McHenry County Bail Reform – No Cash Bail Needed for Certain Offenders

Nonviolent offenders could walk out of jail without having to post a cash bond.

mchenry county bail reform act

On January 1st, 2018 the Bail Reform Act went into effect. The Act requires individuals to be placed into tiers or categories based on the charge and the individual’s financial situation. Bail is determined based on which category the offender falls under. Category A offenses are typically a minimum Class 2 felonies or cases that involve violence. Category B offenses are lesser non-violent offenses that do not involve violence and are the cases most affected by this legislation.

The goal? To minimize the detention of long-term offenders whose charges are considered minor but they cannot afford bail. Before the reform, offenders that were considered low-level or nonviolent could spend months or even years in jail for the sole reason that they could not afford to pay the amount to bail themselves out.

Since the reform went into effect in January, judges of McHenry County have issued 190 recognizance bonds according to the McHenry County Circuit Clerk’s Office.
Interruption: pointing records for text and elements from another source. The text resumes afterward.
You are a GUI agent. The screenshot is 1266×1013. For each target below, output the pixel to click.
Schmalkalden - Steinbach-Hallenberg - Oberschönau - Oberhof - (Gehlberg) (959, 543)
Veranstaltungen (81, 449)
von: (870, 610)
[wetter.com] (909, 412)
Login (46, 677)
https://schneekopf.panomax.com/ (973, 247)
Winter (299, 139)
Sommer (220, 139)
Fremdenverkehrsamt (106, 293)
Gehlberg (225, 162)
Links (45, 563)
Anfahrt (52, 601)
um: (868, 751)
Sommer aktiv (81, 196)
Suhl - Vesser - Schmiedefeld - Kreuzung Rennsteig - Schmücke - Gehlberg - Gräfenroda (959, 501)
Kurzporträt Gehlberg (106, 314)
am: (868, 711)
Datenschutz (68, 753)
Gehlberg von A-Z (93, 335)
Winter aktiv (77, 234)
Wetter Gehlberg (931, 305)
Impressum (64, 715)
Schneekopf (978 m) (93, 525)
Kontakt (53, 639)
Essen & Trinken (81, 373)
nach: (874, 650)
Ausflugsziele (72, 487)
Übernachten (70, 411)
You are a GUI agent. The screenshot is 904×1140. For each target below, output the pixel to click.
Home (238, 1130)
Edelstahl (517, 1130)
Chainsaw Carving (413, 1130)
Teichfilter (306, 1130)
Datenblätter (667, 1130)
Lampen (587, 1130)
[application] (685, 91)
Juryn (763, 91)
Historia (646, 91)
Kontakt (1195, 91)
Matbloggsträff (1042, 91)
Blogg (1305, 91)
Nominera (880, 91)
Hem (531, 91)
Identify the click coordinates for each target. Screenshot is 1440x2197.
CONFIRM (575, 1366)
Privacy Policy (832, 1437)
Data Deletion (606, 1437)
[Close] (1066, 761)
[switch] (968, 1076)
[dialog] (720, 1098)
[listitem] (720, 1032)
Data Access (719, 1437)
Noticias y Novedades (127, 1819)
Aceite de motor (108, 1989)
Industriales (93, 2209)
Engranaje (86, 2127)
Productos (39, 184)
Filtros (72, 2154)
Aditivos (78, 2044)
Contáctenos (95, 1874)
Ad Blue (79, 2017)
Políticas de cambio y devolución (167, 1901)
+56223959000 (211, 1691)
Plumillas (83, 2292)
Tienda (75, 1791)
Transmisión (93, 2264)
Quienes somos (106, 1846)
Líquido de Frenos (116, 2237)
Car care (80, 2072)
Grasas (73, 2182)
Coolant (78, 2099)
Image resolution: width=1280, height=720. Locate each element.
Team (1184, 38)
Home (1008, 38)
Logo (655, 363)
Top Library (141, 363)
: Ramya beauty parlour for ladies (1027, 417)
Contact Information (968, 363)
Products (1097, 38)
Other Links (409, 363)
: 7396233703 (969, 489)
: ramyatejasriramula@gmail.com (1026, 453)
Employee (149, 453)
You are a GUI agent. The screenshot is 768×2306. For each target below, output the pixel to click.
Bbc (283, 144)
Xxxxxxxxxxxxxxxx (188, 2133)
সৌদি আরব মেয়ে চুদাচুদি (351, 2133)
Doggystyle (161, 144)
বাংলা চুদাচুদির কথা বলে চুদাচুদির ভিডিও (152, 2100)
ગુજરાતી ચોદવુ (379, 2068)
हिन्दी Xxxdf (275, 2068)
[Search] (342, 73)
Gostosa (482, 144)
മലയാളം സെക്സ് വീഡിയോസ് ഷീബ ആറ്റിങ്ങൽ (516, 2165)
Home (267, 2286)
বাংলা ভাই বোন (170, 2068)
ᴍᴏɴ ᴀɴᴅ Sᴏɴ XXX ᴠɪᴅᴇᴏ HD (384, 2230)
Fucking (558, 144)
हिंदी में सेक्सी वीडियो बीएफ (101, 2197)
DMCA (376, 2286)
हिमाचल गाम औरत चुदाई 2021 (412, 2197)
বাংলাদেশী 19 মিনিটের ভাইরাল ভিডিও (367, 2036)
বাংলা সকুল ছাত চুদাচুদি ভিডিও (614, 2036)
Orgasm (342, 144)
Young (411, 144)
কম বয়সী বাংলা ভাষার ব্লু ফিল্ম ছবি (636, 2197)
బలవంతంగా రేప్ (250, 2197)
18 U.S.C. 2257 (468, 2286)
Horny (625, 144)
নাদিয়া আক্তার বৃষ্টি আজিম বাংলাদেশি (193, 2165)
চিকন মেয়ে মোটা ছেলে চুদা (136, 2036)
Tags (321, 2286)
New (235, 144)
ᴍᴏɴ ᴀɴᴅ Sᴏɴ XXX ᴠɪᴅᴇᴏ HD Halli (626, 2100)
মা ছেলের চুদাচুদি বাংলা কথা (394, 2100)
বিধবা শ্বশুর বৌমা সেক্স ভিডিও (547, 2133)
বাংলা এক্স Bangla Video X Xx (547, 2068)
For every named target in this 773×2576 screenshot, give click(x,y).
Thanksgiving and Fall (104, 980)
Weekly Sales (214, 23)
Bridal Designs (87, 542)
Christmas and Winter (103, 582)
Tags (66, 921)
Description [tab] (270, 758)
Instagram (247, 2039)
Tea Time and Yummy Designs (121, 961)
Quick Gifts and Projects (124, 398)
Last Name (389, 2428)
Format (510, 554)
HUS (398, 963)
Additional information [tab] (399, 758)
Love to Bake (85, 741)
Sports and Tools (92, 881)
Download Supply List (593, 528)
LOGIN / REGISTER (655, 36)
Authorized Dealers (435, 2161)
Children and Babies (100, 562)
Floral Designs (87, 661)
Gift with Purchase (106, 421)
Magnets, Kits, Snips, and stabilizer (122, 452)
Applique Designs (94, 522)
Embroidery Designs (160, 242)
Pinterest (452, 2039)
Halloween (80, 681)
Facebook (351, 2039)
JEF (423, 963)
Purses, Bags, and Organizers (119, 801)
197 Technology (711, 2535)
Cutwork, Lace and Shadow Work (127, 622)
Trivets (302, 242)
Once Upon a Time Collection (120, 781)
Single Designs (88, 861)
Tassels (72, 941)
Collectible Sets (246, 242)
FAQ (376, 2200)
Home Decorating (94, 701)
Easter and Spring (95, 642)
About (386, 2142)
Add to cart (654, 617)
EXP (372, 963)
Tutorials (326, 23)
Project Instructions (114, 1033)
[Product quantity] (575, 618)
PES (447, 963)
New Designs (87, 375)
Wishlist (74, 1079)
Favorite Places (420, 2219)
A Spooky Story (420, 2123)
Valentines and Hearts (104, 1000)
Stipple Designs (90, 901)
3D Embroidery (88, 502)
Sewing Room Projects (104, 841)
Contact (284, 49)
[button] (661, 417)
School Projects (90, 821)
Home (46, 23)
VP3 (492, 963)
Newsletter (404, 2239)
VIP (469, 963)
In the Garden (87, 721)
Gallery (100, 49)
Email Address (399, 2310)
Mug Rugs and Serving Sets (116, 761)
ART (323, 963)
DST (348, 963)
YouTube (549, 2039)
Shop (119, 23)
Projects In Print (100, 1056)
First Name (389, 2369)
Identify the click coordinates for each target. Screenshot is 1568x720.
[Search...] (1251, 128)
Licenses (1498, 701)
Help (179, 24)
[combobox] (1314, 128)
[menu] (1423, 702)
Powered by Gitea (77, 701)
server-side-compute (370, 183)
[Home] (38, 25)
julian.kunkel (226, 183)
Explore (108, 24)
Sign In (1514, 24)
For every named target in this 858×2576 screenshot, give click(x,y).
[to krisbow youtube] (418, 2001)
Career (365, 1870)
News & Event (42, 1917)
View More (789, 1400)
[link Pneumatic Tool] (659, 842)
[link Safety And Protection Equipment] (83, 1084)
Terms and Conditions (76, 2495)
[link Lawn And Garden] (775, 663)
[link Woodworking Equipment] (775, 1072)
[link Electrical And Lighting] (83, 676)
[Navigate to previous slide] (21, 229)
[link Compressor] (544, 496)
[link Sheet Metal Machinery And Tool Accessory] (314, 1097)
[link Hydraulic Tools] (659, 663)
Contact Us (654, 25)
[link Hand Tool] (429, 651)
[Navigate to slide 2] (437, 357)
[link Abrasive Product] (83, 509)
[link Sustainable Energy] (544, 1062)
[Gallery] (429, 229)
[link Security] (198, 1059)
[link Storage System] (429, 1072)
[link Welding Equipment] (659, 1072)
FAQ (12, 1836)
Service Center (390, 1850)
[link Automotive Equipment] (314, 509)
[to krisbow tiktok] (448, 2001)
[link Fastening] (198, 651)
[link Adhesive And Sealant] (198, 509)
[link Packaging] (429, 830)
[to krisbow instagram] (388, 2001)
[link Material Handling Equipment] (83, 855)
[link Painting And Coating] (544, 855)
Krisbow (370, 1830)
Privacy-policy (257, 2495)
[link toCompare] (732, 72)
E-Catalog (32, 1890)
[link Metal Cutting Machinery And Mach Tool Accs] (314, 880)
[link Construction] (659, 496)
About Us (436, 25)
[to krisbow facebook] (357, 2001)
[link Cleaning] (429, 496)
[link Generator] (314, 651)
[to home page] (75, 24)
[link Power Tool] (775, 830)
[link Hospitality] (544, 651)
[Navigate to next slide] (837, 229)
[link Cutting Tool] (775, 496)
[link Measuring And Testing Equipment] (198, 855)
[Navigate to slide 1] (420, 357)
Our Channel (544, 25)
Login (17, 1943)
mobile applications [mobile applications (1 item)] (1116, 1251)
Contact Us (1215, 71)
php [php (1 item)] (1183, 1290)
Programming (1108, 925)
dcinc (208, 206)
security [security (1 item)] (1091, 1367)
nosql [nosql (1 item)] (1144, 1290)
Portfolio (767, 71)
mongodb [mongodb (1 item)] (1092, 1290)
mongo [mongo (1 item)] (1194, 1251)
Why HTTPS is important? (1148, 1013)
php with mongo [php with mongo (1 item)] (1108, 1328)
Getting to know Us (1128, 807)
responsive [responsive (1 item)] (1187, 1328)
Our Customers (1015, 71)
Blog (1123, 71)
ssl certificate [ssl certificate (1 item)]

Recognizance bonds allow those in jail to be released by their own signature, their own recognizance, instead of a monetary bond.

What are considered nonviolent crimes?

  • Theft
  • Drug Possession

What would be considered violent crimes?

  • Sex Crimes
  • Domestic Batteries

Other Changes from the Bail Reform Act

When new inmates are processed and read their rights, the bail reform act requires an attorney to be available for them in court the following morning.  The McHenry County Board approved the hiring of an additional attorney for the public defender’s office. Records show the cost of the additional position was $61,832 and will be covered by funds transferred from the Department of Health and the McHenry County Treasurer’s Office.